──────── Provided records ────────
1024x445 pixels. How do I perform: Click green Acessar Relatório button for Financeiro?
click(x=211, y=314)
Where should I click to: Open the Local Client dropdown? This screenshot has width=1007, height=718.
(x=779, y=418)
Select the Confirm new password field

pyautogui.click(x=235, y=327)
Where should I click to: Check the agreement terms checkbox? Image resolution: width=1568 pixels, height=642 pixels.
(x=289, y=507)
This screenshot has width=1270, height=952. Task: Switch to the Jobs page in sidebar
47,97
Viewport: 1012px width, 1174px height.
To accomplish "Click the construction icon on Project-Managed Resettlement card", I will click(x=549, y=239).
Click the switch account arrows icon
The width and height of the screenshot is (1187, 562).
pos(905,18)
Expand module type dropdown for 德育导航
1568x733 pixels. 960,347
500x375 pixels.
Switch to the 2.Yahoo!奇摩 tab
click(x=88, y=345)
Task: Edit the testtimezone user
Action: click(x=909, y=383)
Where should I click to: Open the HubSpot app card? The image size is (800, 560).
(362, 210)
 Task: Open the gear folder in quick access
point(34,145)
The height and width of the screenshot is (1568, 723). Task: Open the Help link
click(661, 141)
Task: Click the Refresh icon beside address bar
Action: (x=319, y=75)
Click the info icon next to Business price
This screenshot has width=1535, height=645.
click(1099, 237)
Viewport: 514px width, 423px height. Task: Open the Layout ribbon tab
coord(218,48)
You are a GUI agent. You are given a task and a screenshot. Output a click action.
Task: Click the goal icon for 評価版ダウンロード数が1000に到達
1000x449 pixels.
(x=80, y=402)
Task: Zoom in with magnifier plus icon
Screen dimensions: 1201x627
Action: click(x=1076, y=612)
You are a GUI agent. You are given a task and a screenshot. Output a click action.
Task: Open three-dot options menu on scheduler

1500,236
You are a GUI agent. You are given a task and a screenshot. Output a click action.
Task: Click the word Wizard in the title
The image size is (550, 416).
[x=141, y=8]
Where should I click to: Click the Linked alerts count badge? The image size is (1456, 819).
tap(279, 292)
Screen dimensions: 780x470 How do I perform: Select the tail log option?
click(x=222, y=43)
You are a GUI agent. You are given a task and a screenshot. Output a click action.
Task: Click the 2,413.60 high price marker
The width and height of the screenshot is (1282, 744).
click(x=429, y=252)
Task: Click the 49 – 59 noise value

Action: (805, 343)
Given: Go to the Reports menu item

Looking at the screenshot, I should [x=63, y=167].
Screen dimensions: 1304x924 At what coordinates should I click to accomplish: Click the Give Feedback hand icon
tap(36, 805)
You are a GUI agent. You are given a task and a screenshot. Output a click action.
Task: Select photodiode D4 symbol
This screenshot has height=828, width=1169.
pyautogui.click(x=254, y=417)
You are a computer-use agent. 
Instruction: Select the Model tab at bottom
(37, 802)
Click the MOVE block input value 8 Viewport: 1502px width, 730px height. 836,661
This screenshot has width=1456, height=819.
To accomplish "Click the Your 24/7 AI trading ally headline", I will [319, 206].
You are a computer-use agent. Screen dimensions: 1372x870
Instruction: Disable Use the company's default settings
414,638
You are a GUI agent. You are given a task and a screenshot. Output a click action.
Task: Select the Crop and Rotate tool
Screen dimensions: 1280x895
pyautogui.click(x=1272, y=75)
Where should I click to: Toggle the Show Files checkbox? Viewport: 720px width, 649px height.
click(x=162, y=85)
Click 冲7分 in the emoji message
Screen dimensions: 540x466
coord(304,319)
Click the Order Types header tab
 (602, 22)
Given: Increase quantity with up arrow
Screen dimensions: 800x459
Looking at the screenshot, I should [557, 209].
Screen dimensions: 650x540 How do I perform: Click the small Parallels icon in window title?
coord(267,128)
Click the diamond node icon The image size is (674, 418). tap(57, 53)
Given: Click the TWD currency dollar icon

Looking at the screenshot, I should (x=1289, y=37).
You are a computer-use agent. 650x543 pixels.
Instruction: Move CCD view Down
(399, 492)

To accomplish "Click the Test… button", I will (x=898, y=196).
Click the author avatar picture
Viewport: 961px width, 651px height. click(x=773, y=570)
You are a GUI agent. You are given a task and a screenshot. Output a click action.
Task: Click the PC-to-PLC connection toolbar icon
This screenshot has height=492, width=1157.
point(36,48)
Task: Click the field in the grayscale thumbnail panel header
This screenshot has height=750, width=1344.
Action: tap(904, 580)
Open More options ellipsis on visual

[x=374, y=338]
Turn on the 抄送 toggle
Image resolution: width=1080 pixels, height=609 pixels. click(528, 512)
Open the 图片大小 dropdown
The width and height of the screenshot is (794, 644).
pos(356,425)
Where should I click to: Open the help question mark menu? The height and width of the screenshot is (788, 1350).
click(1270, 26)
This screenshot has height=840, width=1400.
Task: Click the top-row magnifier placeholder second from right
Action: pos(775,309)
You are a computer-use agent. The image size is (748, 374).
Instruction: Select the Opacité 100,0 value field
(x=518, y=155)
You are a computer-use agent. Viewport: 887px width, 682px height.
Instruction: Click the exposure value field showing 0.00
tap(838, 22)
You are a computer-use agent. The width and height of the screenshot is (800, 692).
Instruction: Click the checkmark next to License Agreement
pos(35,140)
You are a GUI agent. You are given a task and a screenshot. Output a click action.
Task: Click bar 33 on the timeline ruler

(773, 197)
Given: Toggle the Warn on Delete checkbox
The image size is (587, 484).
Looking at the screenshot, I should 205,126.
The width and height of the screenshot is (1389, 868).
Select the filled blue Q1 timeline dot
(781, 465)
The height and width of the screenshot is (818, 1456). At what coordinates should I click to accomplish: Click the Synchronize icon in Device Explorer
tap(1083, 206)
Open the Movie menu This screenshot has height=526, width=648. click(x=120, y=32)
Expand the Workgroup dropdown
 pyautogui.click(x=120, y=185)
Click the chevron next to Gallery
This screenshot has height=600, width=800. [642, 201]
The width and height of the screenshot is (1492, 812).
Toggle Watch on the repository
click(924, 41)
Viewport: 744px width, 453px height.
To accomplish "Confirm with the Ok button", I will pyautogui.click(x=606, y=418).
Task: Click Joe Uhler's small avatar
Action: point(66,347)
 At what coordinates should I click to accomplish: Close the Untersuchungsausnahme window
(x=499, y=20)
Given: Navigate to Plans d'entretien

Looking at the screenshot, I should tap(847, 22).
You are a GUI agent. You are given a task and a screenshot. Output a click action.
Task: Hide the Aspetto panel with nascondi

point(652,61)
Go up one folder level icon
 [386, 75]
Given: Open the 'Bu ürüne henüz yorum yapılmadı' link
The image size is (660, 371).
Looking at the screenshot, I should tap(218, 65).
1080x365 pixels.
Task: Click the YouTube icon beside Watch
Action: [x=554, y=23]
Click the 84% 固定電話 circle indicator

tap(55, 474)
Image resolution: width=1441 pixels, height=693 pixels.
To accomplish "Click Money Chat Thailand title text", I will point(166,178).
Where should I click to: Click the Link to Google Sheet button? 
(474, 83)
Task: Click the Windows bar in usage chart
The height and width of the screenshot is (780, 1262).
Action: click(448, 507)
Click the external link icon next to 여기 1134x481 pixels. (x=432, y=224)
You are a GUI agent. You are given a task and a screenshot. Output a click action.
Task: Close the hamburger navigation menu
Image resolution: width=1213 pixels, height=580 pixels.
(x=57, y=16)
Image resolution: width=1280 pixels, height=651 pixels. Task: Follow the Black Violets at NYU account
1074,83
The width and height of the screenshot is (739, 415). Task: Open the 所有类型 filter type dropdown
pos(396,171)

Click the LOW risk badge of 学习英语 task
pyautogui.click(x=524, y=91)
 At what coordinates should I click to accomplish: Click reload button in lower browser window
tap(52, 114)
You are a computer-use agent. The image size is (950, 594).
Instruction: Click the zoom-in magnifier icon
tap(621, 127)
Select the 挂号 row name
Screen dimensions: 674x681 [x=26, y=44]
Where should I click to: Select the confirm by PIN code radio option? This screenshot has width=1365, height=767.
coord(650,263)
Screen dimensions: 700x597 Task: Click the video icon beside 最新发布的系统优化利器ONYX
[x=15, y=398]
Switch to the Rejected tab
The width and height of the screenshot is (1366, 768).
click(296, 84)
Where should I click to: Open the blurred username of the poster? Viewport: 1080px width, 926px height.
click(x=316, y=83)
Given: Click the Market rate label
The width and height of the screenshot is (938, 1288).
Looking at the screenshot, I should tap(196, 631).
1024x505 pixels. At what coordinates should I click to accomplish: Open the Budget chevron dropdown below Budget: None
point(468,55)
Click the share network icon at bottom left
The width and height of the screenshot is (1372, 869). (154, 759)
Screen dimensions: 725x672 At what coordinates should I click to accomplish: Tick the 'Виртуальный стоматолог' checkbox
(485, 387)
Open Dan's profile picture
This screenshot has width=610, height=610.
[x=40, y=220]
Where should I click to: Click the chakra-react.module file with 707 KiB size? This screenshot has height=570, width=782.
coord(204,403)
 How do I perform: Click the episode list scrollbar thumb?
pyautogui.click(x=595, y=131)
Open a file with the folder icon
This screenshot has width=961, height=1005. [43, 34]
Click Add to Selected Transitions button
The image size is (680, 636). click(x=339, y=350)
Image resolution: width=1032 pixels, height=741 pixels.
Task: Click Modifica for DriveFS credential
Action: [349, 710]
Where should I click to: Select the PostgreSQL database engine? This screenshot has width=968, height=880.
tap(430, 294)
────────
What is expected: Where a line above includes "price", copy that line.

Solution to the exercise:
Click the info icon next to Business price
Task: Click the 2,413.60 high price marker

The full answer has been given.